A Dijon, dans le parc de La Chartreuse (non loin du Puits de Moïse), à L’Hostellerie, espace d’art et d’expos, n’hésitez pas: Exposition de Jacques Braunstein « Anamnèse ». Jusqu’au 7 mai. 14-17h30. Fermé lundi et mardi.
J’en connais, des visiteurs, qui, à peine entrés dans cette expo, feront demi-tour et quitteront les lieux. Ils vous diront « Terrifiant! Trop violent! Morbide! » Peut-être même ajouteront-ils « Ce n’est pas de l’art…! »
Bien dommage.
Oui, cette exposition fait mal. Elle nous poignarde. Mais quelle force dans cette expression artistique…!
Je ne sais pas si Jacques Braunstein a créé cette oeuvre immense (l’expo n’en montre qu’une partie) pour rendre hommage, ou pour éviter d’oublier, pour garder une mémoire, pour témoigner, pour faire savoir et transmettre (ou tout cela à la fois) Mais ce que je sais, c’est qu’il est honnête… et artiste. Contrairement à certains qui, dans le même registre, ne cherchent qu’à provoquer et faire de l’effet.
Sa famille a été victime de l’extermination des juifs par le nazisme. Il était alors petit garçon. Toute sa vie il a porté en lui ce grand trou noir de douleur, d’absence et de silence. Qu’en faire? Il a vécu avec. Mais l’artiste qu’il était avait à faire plus encore…
Et Jacques Braunstein a imaginé un geste artistique pour, en quelque sorte, donner de lui-même, s’investir, agir, « faire » en mémoire de ceux qui ont succombé à la barbarie: il a noué des milliers de ficelles (dans un ordre et avec des dimensions précis). Cela fait penser à une performance. Les petits nœuds, le long des fils, égrainent les 6 millions de morts de la Shoah, comme sur un chapelet géant. Geste répétitif. Comme une prière. Et ces cordelettes se retrouvent partout dans son œuvre. Elles s’enroulent autour des ribambelles de mini-momies que l’artiste a réalisées ou elles s’éjectent d’une tête de mort etc… Il a continué inlassablement à faire des nœuds, jusqu’à la fin de sa vie, dans une démarche proche de la sorcellerie.
Accumuler, compter, multiplier, c’est le leitmotiv de cette exposition de Jacques Braunstein.
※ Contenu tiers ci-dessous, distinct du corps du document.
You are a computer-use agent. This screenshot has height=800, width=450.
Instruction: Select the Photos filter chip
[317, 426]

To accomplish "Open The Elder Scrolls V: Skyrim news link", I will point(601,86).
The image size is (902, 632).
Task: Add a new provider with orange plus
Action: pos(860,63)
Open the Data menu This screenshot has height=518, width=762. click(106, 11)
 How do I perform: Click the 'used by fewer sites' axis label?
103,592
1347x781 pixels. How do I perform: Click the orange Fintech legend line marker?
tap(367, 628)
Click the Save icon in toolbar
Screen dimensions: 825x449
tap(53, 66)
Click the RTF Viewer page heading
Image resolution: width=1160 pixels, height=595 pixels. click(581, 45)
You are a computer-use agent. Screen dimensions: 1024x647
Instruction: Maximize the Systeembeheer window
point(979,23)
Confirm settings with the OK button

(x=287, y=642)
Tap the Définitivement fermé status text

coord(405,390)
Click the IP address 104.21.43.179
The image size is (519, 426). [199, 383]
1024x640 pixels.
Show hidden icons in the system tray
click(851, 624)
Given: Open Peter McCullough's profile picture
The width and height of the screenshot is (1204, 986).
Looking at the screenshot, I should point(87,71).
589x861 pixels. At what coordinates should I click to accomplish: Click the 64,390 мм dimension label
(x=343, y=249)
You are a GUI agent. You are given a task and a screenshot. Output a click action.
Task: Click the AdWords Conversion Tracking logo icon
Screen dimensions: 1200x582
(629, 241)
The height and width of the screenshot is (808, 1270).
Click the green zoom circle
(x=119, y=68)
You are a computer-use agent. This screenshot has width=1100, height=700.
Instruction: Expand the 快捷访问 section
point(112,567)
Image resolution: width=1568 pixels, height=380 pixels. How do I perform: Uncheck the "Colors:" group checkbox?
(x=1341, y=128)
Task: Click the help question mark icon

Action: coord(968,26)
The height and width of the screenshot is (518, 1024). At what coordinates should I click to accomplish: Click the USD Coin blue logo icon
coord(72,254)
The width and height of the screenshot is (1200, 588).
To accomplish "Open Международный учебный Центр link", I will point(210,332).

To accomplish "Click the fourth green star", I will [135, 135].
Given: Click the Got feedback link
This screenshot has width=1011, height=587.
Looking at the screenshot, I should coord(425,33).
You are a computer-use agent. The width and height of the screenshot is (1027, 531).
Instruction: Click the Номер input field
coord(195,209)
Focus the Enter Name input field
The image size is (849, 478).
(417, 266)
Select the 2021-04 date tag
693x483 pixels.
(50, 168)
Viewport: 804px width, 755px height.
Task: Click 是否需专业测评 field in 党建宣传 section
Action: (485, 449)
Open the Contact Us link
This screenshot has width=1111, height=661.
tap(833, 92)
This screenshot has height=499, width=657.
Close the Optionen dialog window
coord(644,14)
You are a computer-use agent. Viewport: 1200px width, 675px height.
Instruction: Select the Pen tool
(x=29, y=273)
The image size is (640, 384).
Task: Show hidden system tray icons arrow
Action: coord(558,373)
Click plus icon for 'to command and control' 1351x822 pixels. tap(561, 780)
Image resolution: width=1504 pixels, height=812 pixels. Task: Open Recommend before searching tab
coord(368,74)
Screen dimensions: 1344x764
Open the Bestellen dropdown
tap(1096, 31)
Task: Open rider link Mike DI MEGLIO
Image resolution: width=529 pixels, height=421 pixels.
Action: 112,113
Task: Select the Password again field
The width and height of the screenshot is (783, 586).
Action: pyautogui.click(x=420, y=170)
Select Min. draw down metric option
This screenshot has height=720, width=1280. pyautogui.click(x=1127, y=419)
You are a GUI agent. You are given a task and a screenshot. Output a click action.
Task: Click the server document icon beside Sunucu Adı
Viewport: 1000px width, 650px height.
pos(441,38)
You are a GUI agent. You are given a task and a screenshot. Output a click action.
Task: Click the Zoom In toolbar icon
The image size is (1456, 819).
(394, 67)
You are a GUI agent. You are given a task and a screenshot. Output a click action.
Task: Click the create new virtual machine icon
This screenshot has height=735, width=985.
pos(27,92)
Les petits nœuds sur les ficelles rappellent le quipu inca (système de comptage avec nœuds), les collections de cailloux ramassés et peints, les séries de poupées de toutes tailles entourées de bandelettes et ficelées, tout est réflexion sur le monstrueux génocide des nazis. Des images obsédantes. Je n’ose dire, cependant, que se dégage une vraie beauté de cet ensemble présenté à l’Hostellerie…
La mort est présente tout au long de ce parcours des salles de l’Hostellerie, mais surtout l’insoutenable idée de martyre, dans l’humiliation et la souffrance. Des clous enfoncés dans des corps…vous en verrez de nombreux: et voilà le côté sorcellerie et magie noire qui remonte à la surface.
En visitant cette exposition, j’ai bien sûr évoqué Boltanski. Lui aussi hanté par la Shoah. Leur travail de mémoire, à lui et à J. Braunstein, se situe dans la même veine et la même puissance d’évocation. Même si c’est traité différemment.